- _What the exercise asks_
Rewrite the listing starting at the line containing "Collapse Intel 9 Series Chipset tree node" and ending at the line containing "The height and width of the screenshot is (819, 1456).", replacing "Collapse" with "Expand" and keeping everything else the same.

>> START Entries shown

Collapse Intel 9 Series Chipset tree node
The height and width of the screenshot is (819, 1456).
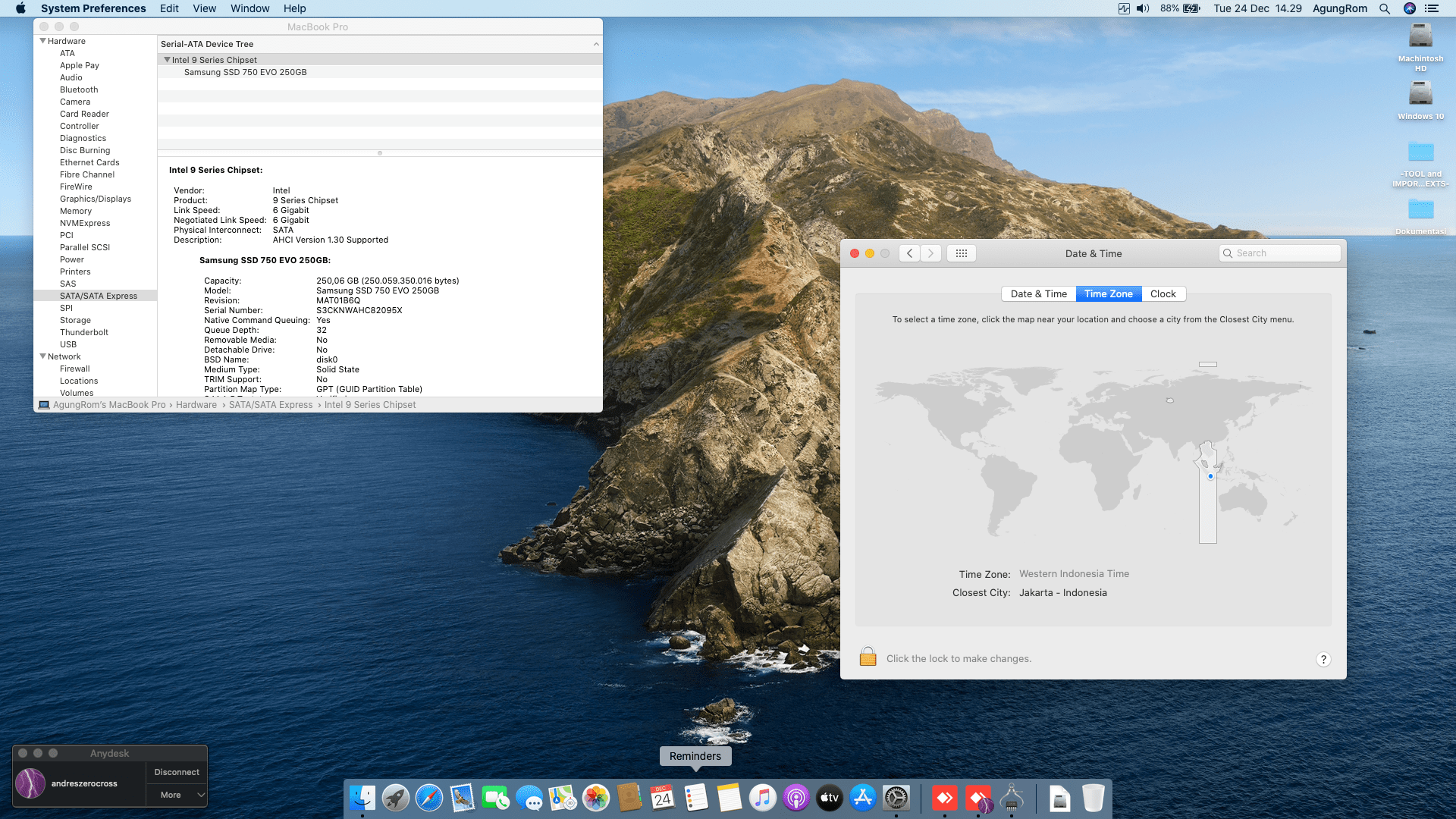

>> END Entries shown
>> START Entries shown

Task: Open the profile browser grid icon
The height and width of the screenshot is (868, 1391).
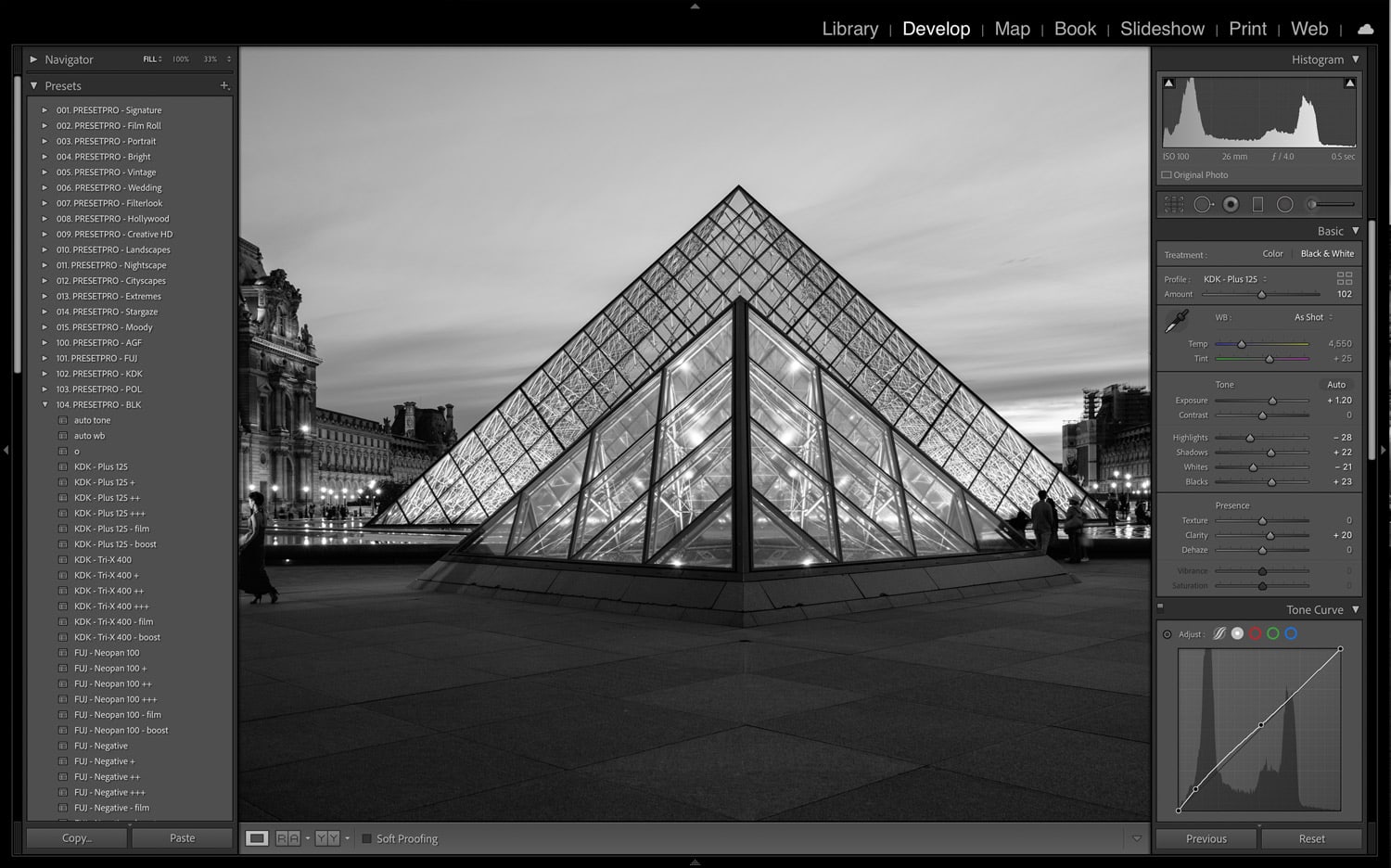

>> END Entries shown
>> START Entries shown

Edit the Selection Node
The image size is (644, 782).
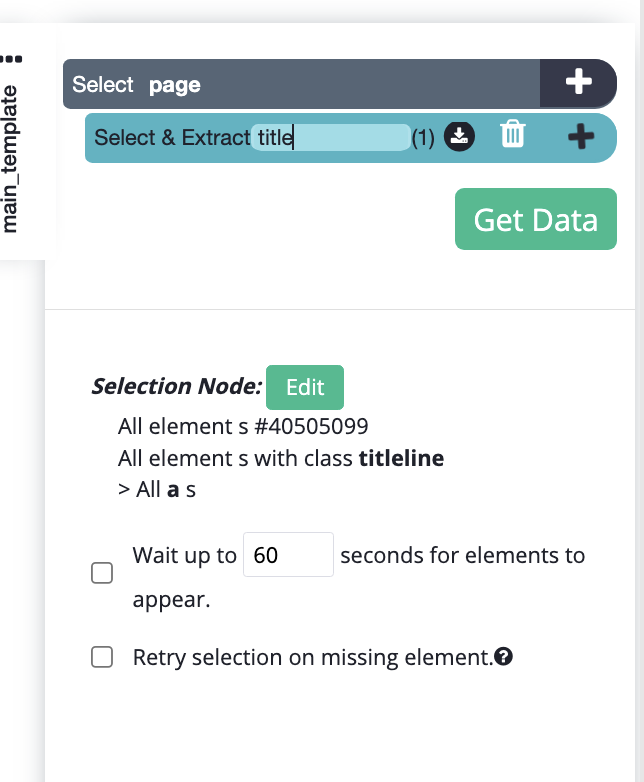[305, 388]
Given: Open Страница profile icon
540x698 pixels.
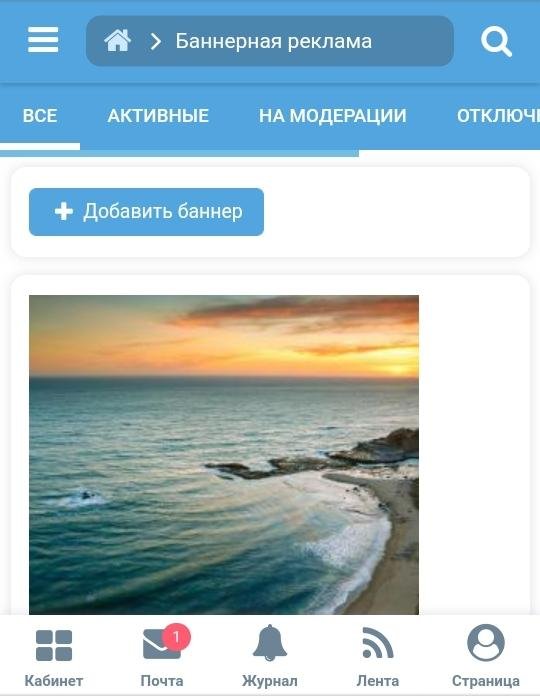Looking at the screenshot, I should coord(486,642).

>> END Entries shown

- _Exercise result_
Expand Intel 9 Series Chipset tree node
The height and width of the screenshot is (819, 1456).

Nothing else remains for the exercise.